Wired Science (January 11, 2010)

"It's easy being green for a sea slug that has stolen enough genes to become the first animal shown to make chlorophyll like a plant.

"Shaped like a leaf itself, the slug Elysia chlorotica already has a reputation for kidnapping the photosynthesizing organelles and some genes from algae. Now it turns out that the slug has acquired enough stolen goods to make an entire plant chemical-making pathway work inside an animal body, says Sidney K. Pierce of the University of South Florida in Tampa.

"The slugs can manufacture the most common form of chlorophyll, the green pigment in plants that captures energy from sunlight, Pierce reported January 7 at the annual meeting of the Society for Integrative and Comparative Biology. Pierce used a radioactive tracer to show that the slugs were making the pigment, called chlorophyll a, themselves and not simply relying on chlorophyll reserves stolen from the algae the slugs dine on...."

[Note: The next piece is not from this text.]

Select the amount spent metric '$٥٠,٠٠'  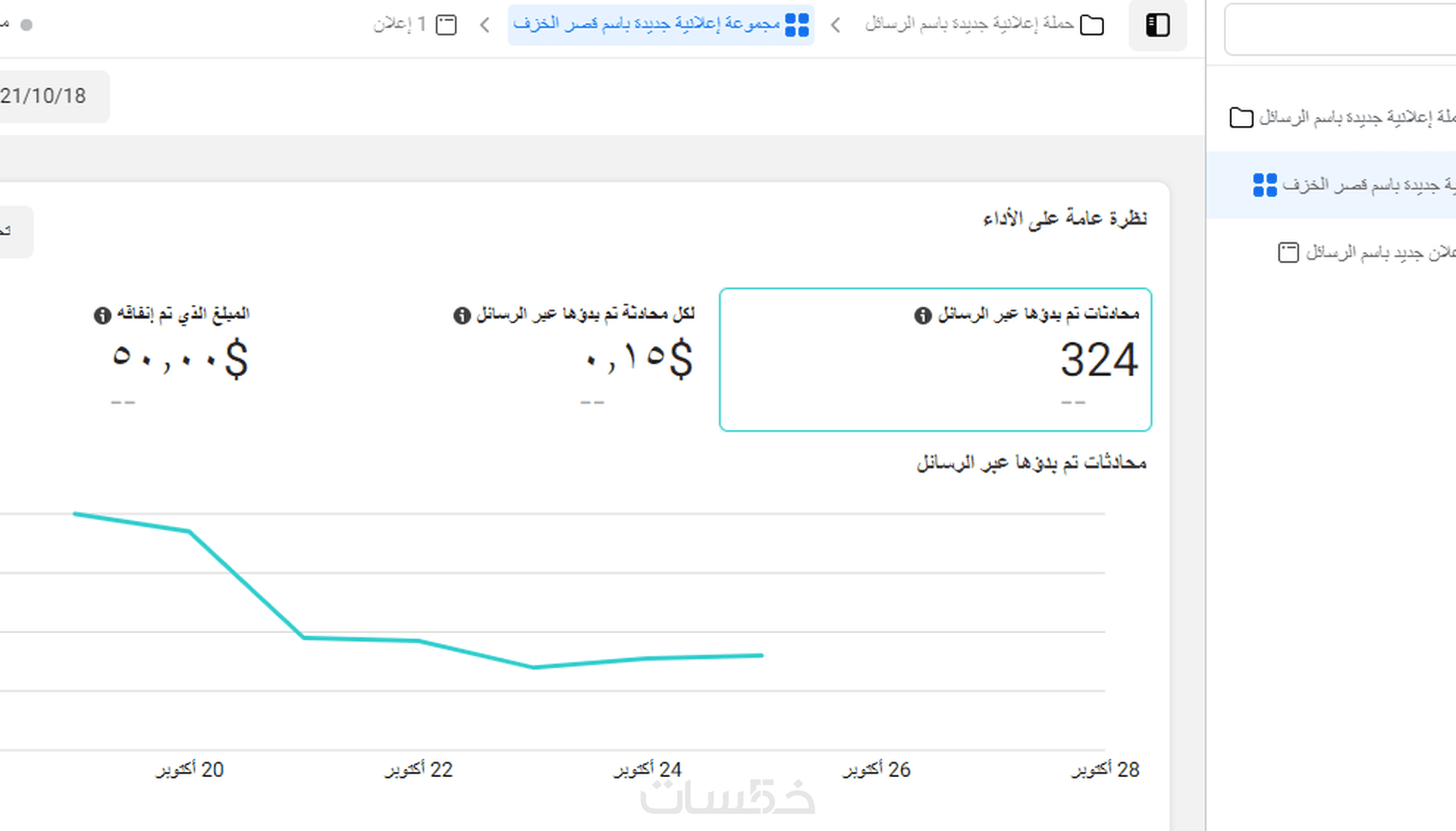pos(180,358)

Photosynthetic animals isn't a particularly new idea. Homo sapiens sapiens, for example, uses sunlight to synthesize 'vitamin D' from 7-dehydrocholesterol. ("Sunlight, season, skin pigmentation, vitamin D, and 25-hydroxyvitamin D: integral components of the vitamin D endocrine system1,2," Anthony W Norman, American Society for Clinical Nutrition 67:1108–10 (1998))

Which apparently is why I've got a genetic melanin deficiency. My ancestors lived in northwestern Europe for quite a long time - so all I have to do is expose my face to sunlight for a few minutes a day, and I'm good to go. Leave me out in the sun for too long, and I get radiation burns - but I'm getting off-topic.

Where was I? A green sea slug. Shaped like a leaf. Produces chlorophyll. Right.

Scientists have known for quite a while that these sea slugs can eat algae, break the plant cells down to their component parts and install photosynthetic components inside the sea slug's cells.

What's remarkable is that the genes from algae have been found in unhatched sea slugs. Those slugs didn't eat the plant parts. They inherited genetic coding for making them from their parents.

Which is a whole different ball game.

Exciting: and another piece in the puzzle of how life on Earth works.

1 comment:

Brigid said...

That's like something out of some creepy sci-fi/horror flick.